■ TO BE DONE:
(a) In two sentences, what does the passage on oversight of KD technology propose for keeping the system in check?
(b) Can you write the next part of the passage on oversight of KD technology, picking up after its final sentence?

■ SOURCE:
— BEGIN —

In short, the components of the system must be built so that abuse is difficult to achieve and easy to uncover.64

System architecture alone cannot do the job of controlling misuse. Implementing regulations should also provide for independent, internal review of the operation of the system. Ideally, the Inspectors General of the agencies using the KD system would be tasked with conducting periodic internal audits of the use of the system and reporting on the results of those audits.

This leads, inevitably, to the most important source of oversight--Congress. Since much of the operation of the KD-based system will involve classified information, the mechanism for oversight must account for that fact. But the fundamental point remains: Congress must commit at the outset to a strict regime of oversight of the TIA/KD program. This would include periodic reports on the technology's use once developed and implemented, frequent examination by the General Accounting Office, and, as necessary, public hearings on the use of KD technology. Congressional oversight is precisely the sort of check on executive power that is necessary to insure that KD-based programs are implemented consistent with the appropriate limitations and restrictions. Without effective oversight, these restrictions are mere parchment barriers. While potentially problematic, one can be hopeful that congressional oversight in this key area of national concern will be bipartisan, constructive, and thoughtful. Congress has an interest in preventing any dangerous encroachment on civil liberties by an executive who might misuse pattern-based technology.65

Added to this, there should be annual public reports on non-classified aspects of the program. The public has a general right to know information about the operation of KD technology. While the public disclosure of specific search parameters, for example, would compromise the utility of the system by disclosing its methodology to terrorists, the public and the press are clearly entitled to information about the technology's operation. As with any other intelligence activity, sources and methods should be protected--but the agency implementing KD search technology should report annually on aspects of the program whose disclosure will not endanger national security. For example, the agency can report on the gross numbers of such searches conducted, the frequency with which the searches produce positive results and the frequency with which positive KD searches have been borne out (or refuted) by subsequent investigation. Gross and aggregate information for assessing the utility of the technology must be available publicly.

— END —

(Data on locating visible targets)

— BEGIN —

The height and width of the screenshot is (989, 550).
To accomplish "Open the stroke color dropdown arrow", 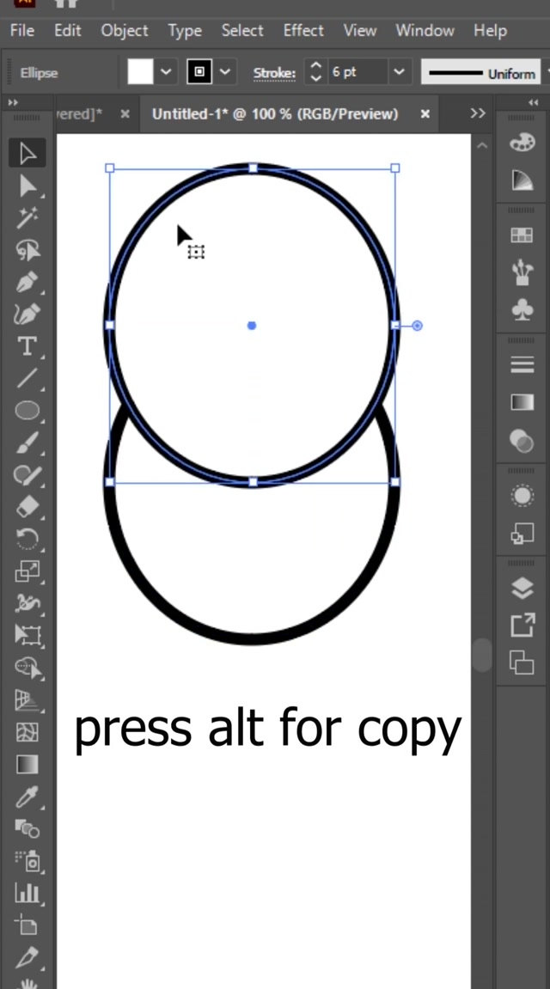I will (225, 72).
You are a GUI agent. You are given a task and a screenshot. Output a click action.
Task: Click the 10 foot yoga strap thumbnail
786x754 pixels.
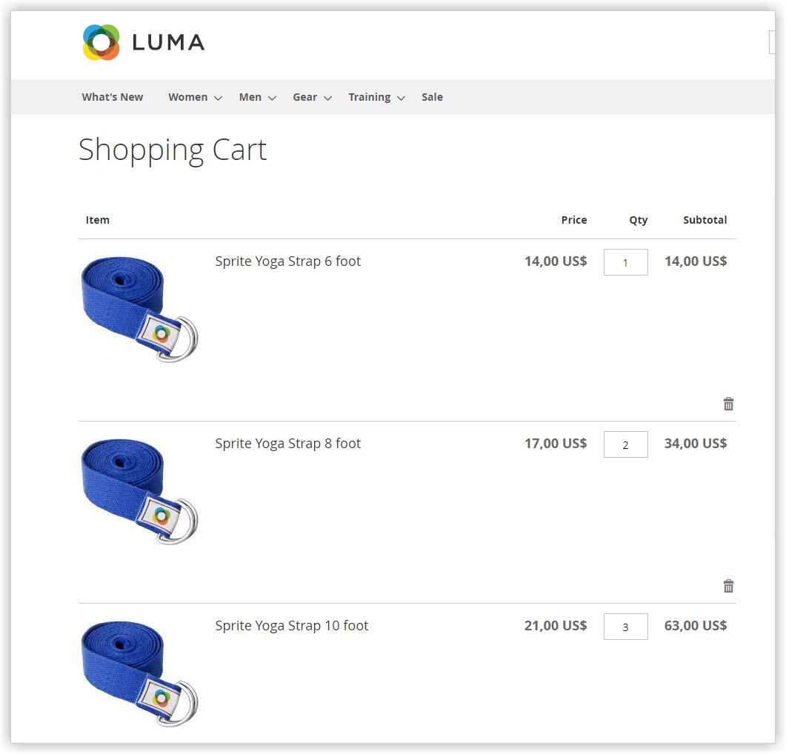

— END —

■ TASK ANSWERS:
(a) It proposes that misuse be controlled through periodic internal audits by the Inspectors General of the agencies using the KD system and, most importantly, through strict congressional oversight that includes periodic reports, frequent examination by the General Accounting Office, and public hearings as necessary. It also calls for annual public reports on non-classified aspects of the program, such as the gross number of searches and how often their results are borne out or refuted, while sources and methods stay protected.

(b)
Finally, any new law or regulatory system should have severe administrative and criminal punishments for misuse and abuse of the system. Termination of employment and imprisonment are sanctions of last resort and it is to be hoped that they will never be used. But as a matter of deterrence and just punishment, the law must provide for significant sanctions for the knowing misuse of the new KD technology. In this way, Congress will enlist the third branch of government, the courts, to serve as a further check on potential abuse. Thus, in addition to penalties, Congress should also authorize a private right of civil action for injunctive relief, attorneys' fees and, perhaps, monetary damages by individuals aggrieved by a violation of the restrictions Congress imposes.66

Preventing Mission Creep

Perhaps the greatest source of concern to civil libertarians is that the pattern-recognition technology developed to fight the war on terrorism will be enlisted in the service of other perceived public "goods." As one participant in a recent forum observed, driving with an expired driver's license is a crime and, with enhanced pattern-recognition technology and access to government databases, it is one that might readily be uncovered and prosecuted.67 Is KD technology to be used for so trivial a purpose? Or, indeed, is it to be used for more substantial purposes--such as to catch a sniper or fight the "war" on drugs?

Though the potential for using the KD tool in these circumstances exists, it must not be used in this manner. In every instance where the government intrudes on civil liberty we must ask three distinct questions:

  • Is the intrusion an effective means of addressing the threat of concern?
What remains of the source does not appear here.